Utilizzando questo approccio concettuale l’Associazione Negroamaro Wine Festival sta progressivamente identificando ed elaborando la presenza di una rete relazionale, produttiva e sociale, incentrata sulla dimensione del gusto, che si fonda sull’esistenza di imprese di tipo nuovo, aperte, flessibili, votate all’innovazione economica e che agiscono sempre di più sull’immateriale.

Ciò consente l’attivazione in senso economico e sociale delle risorse enogastronomiche, culturali, ambientali e paesaggistiche locali, che preludono al rafforzamento di valori e modalità attraverso le quali il settore del gusto va costituendosi come uno dei possibili motori del cambiamento socio-economico territoriale.

 “Last but not least”: la legittima passione personale per la ricerca, l’elaborazione, la sperimentazione che ognuno di noi può coltivare in ambito enogastronomico non può essere confusa con la rigorosa analisi dei fenomeni culturali, sociologici ed economici contemporanei. Se poi questa confusione spinge a cadere nell’incontrollato impulso alla polemica astiosa, volgare ed un filino irriguardosa, il fatto rischia di essere interpretato come sintomo grave di delirio solipsistico.

Per il rispetto e la stima che abbiamo delle persone facciamo finta di non aver letto buona parte delle contumelie indirizzateci. Ma all’ultima domanda intendiamo rispondere: qual è il prezzo della nostra anima? Praticamente inestimabile …

Pino Marchionna

Segretario Associazione Negroamaro Wine Festival

 

4 Commenti

  1. Egregio sig. Perrucci, ha perfettamente ragione sull’ignoranza!! Infatti le chiedo di informarsi presso la Camera di Commercio di Lecce, provincia in cui le sagre hanno avuto uno sviluppo enorme, e si renderà conto del danno econico e ambientale che producono le suddette.
    Ps. Ora si dice connetti il cevello prima di parlare.
    Cordialità

  2. Erano diversi anni che non leggevo uno scritto di Giuseppe Marchionna e devo dire che si conferma, non si tratta di servile adulazione, avere una marcia in più.
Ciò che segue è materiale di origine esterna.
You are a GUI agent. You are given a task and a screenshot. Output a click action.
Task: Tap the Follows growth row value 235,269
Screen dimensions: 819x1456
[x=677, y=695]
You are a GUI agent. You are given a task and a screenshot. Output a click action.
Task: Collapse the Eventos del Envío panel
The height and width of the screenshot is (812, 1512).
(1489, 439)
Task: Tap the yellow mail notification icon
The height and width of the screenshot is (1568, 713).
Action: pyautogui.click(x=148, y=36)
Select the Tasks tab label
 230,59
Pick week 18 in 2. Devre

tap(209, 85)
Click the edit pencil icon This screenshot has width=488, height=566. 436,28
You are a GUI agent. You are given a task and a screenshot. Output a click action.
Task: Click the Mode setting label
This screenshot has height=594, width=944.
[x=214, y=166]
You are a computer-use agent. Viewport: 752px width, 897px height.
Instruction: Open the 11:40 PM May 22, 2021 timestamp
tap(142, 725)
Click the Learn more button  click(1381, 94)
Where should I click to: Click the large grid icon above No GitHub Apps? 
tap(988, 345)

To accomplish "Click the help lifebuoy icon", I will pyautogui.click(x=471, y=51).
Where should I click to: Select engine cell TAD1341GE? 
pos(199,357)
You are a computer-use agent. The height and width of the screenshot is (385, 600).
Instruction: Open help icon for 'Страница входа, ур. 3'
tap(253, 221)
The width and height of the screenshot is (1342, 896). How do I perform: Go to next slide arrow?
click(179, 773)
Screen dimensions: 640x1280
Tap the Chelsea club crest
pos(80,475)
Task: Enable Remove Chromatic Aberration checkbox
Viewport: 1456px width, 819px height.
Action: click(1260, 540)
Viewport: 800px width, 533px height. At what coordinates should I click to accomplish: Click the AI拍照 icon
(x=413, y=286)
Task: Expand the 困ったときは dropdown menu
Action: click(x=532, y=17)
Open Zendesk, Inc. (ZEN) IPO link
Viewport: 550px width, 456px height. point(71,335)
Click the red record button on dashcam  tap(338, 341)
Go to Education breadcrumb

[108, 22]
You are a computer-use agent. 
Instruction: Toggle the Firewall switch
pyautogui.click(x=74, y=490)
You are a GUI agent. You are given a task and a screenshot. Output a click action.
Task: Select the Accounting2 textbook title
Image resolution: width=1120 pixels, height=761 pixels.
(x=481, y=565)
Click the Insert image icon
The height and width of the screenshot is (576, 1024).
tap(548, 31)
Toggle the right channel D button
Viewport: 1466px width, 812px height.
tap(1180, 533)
Nel merito di ciò che afferma su sagre e feste, non si può non confermare la giustezza degli argomenti a sostegno della validità di questo enorme segmento artistico-culturale-gastronomico-folcloristico-popolare che, di fatto, per moltissime realtà pugliesi è stato miracoloso per l’economia e lo sviluppo in generale. Solo chi conosce la realtà organizzativa e la reale portata di questi eventi e le problematiche ad essa collegate può esrprimere un giudizio attendibile sul valore delle stesse. Le attività commerciali fisse, se condotte con capacità, gemialità e spirito di iniziativa non possono che giovarsene di questi eventi. E’ opportuno, come afferma Marchionna, insistere e su questo terreno, i risultati saranno senza dubbio positivi. A proposito di critiche feroci, pur non avendo letto quelle cui fa riferimento Marchionna, ma leggendo il commento di Paolo Mulello che precede, mio nonno mi diceva sempre “VAGNO’ PRIMA PENSA E POI PARLA” per dire che prima di esprimere un giudizio distruttivo comequello da lui espresso, è opportuno essere adeguatamente informati. Fa più male l’ignoranza della cattiveria.
    Giuseppe Perrucci

  3. A fronte di contributi pubblici ingenti, pagando a caro prezzo sul piano della sostenibilità ambientale e anche dal punto di vista igienico, in questi ultimi anni-almeno dieci- il fenomeno delle sagre ha inflazionato tutto il Salento. Non entro in merito dell’alta o bassa cucina, dico solo di smetterla con queste false attrazioni culturali che si rifanno alla tradizione popolare: in una sola parola ” basta parlare alla pancia” della gente se veramente si vuole cambiare.

  4. Per Cartesio, l’anima e il corpo (ovvero la RES COGITANS e la RES EXTENSA) sono due realtà (o due sostanze) ben distinte.
    Una teoria, questa, che viene ripresa da un nostro contemporaneo, Woody Allen, il quale la rimodula così: “L’uomo è composto da anima e corpo, anche se quello che si diverte di più è il corpo”.